I tried xtla before, and wasn’t too impressed of it, but a diff against a more recent revision tells me that lots of functionality was added. The archive browser feels a lot like mine but has lots of additional features like viewing changesets, diffing to arbitrary revisions etc. Furthermore, the code is a lot cleaner than mine, since it uses ewoc and not string twiddling for display.

Masatake Yamato even had a patch to make it use tree-widget to get a nice tree overview; he wanted to install that patch soon. It seems to kicks ass now.

Cory Doctorow does civil obedience in the cinema, and they like it!

Ihr seid alle Atheisten! Ich bin ein Christ, ich war von Anfang an Verlieren gewohnt!

NP: Hammerfall—Legacy of Kings

As seen on #lisp...

Fri Apr 09 18:12:56 +0200 2004

 <dan`b> hmm.  I think my lwn subscription runs
         out tomorerow
 <dan`b> "I believe ctrl-W for delete line
         originated, and is pretty much only used
 <dan`b> in vi and emacs (I have neither one
         installed on my system, and I'd
 <dan`b> rather not install something I'll
         only use once, so I can't confirm
 <dan`b> this)"

Ok, this LWN article really seems crap (haven't read it, don't have a subscription):

  1. C-w doesn't delete the line in Emacs (that's what C-k does), but kills the region.
  2. You have vi installed on your system.
  3. If you're not interested in trying new things, you probably shouldn't write for "Linux Weekly News".
  4. C-w works in lots of applications, it's supported in readline, Gtk+ and Mozilla has it too.

NP: Void Main—Follow the GNU feat.
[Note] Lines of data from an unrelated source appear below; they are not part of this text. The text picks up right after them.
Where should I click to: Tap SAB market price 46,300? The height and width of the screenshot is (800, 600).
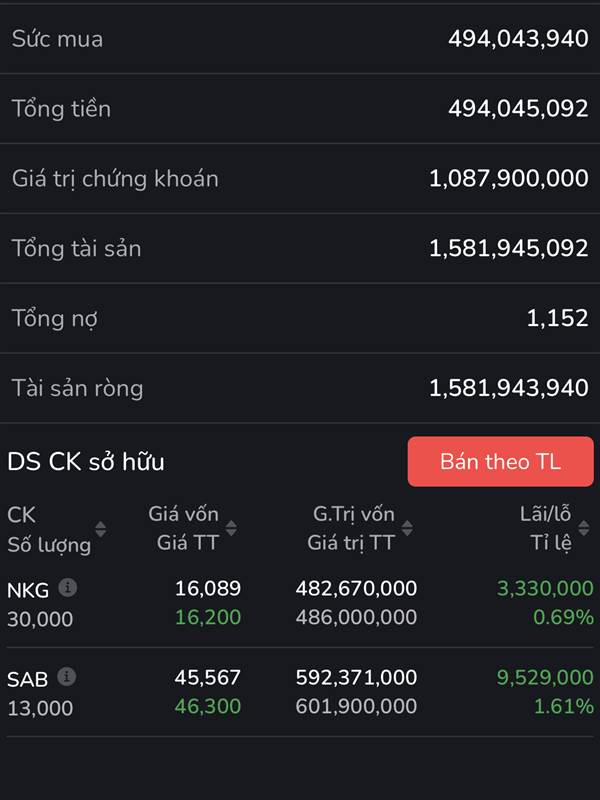point(208,706)
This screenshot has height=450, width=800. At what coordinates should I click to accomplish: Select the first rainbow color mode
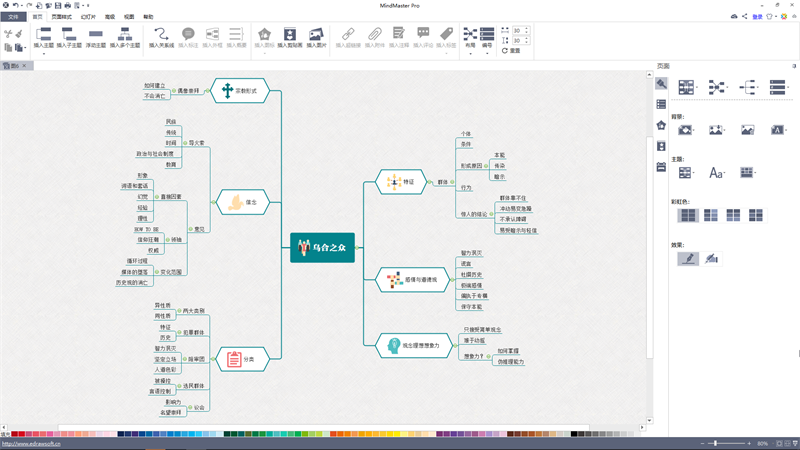[688, 215]
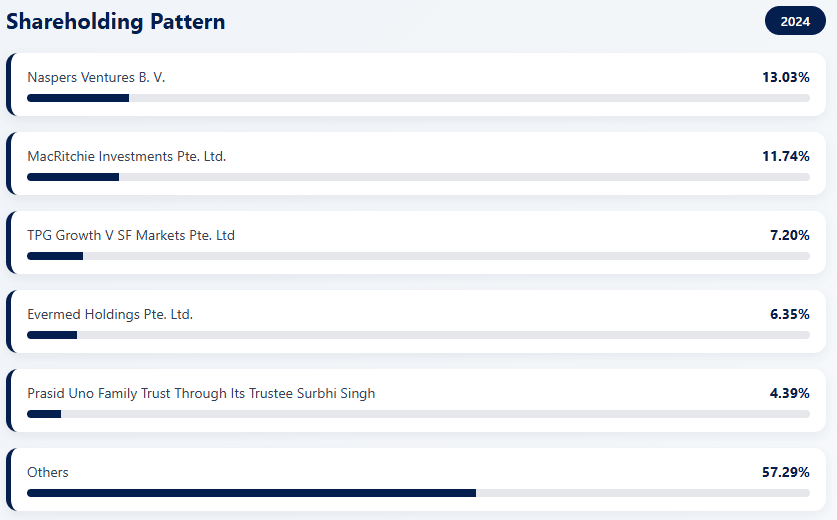837x520 pixels.
Task: Click the Naspers Ventures progress bar
Action: tap(418, 98)
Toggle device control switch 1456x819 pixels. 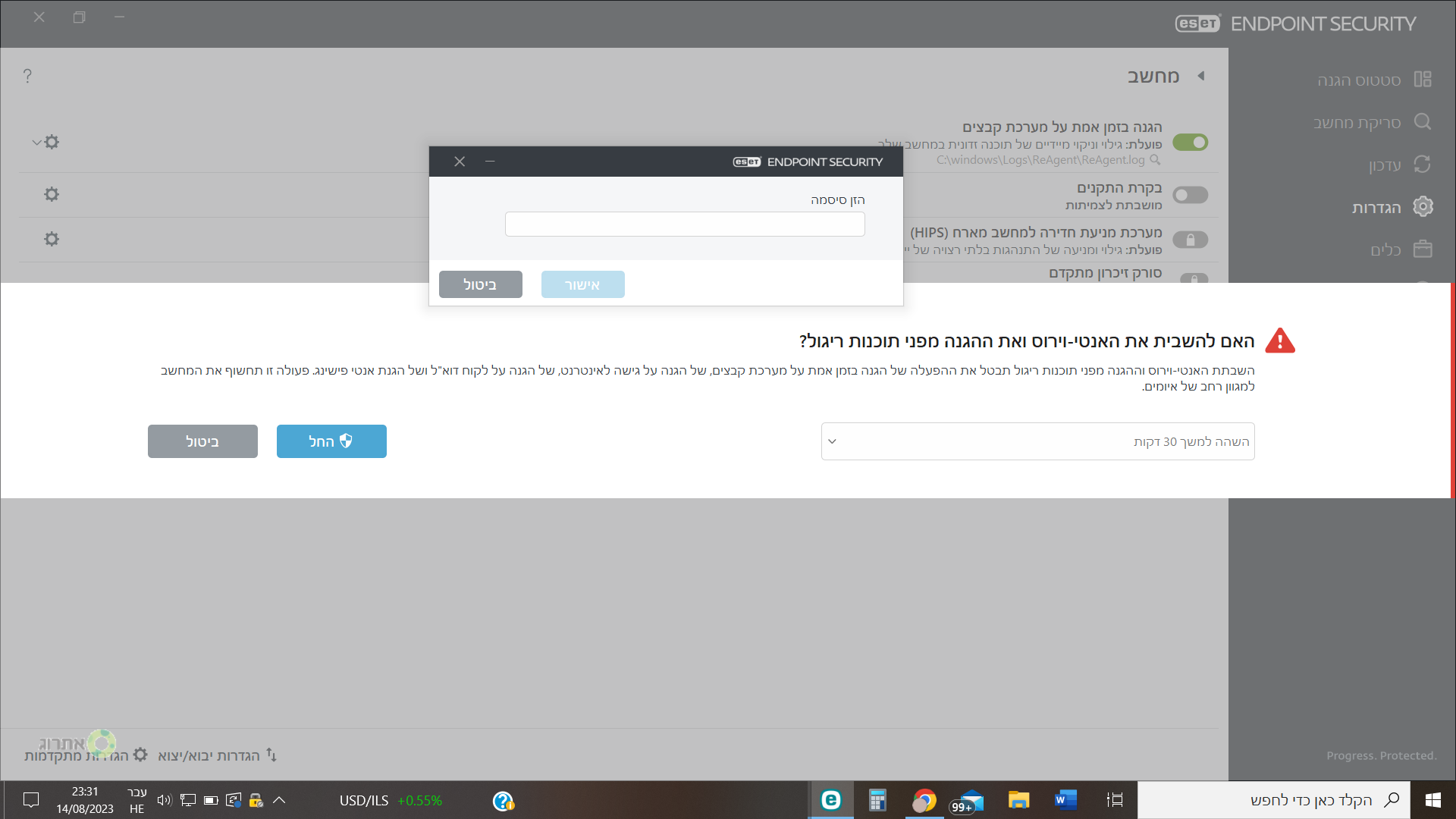click(x=1190, y=196)

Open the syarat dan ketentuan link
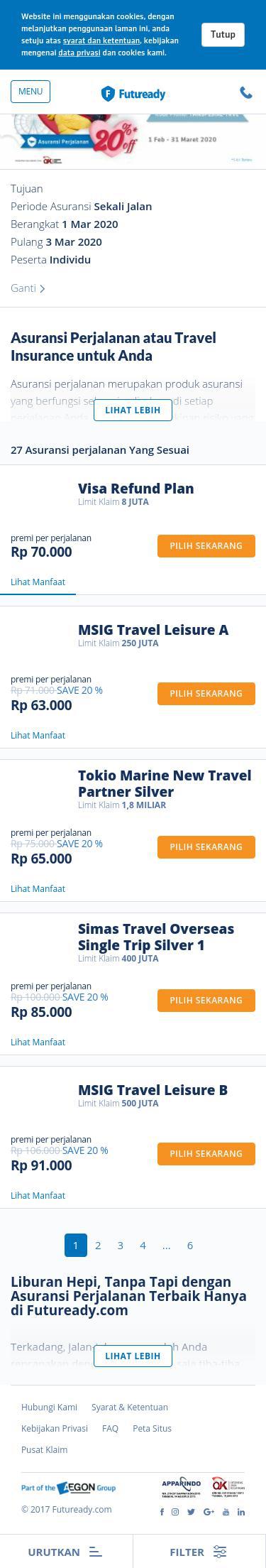click(101, 41)

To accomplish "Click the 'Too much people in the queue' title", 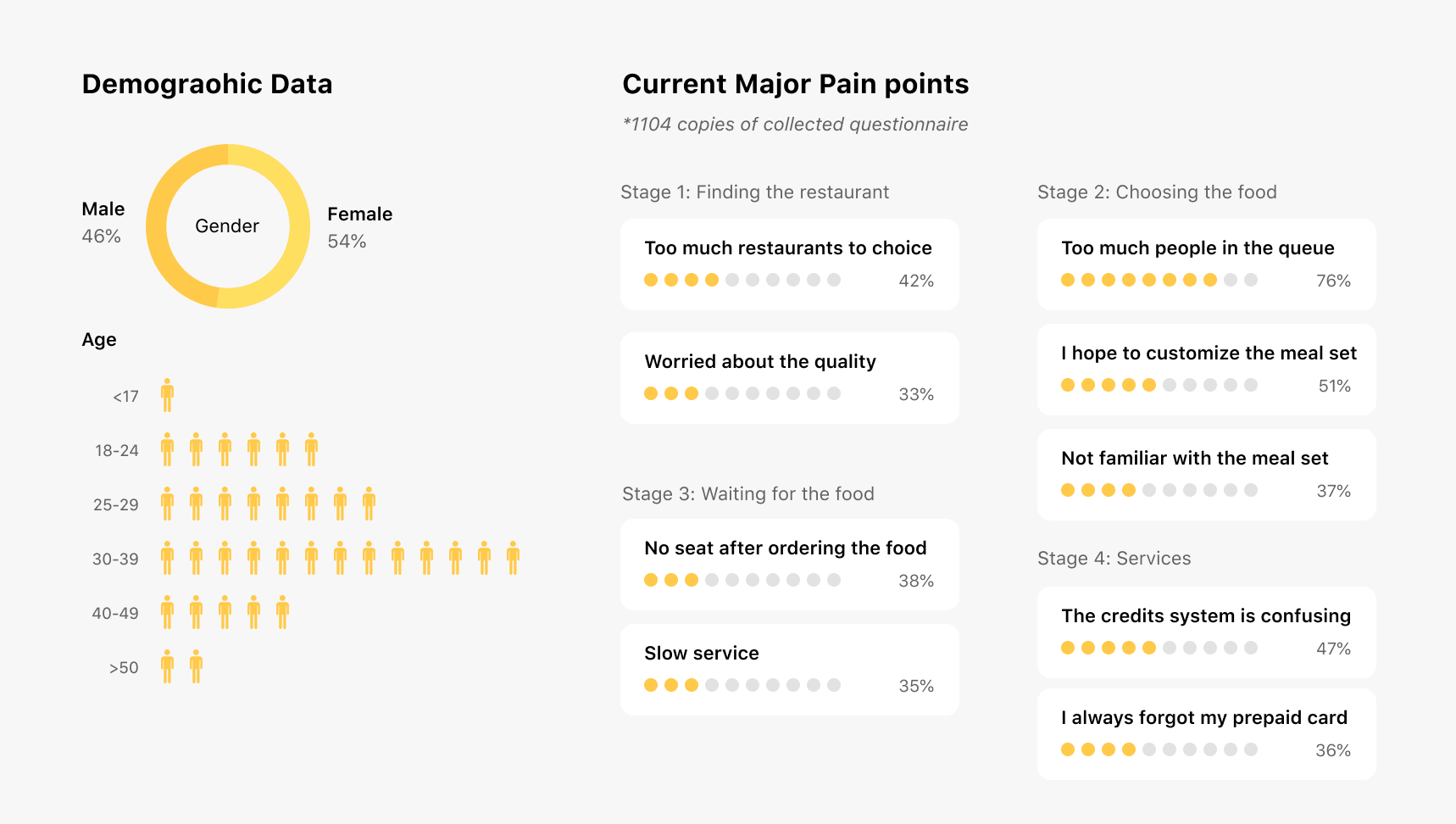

RMS

Emacs update finished

Wed Apr 07 13:38:33 +0200 2004

After installing texinfo 4.6, GNU Emacs 21.3.50.2 now runs out-of-the-box without any problems. I think it's time it replaces my current, rather old Emacs 21.1.

I also don't use CVS now to get the latest one, but GNU Arch, which simplifies getting diffs a lot.

Sag jetzt nicht das du müde bist.Ich bin so fit wie ein Stein!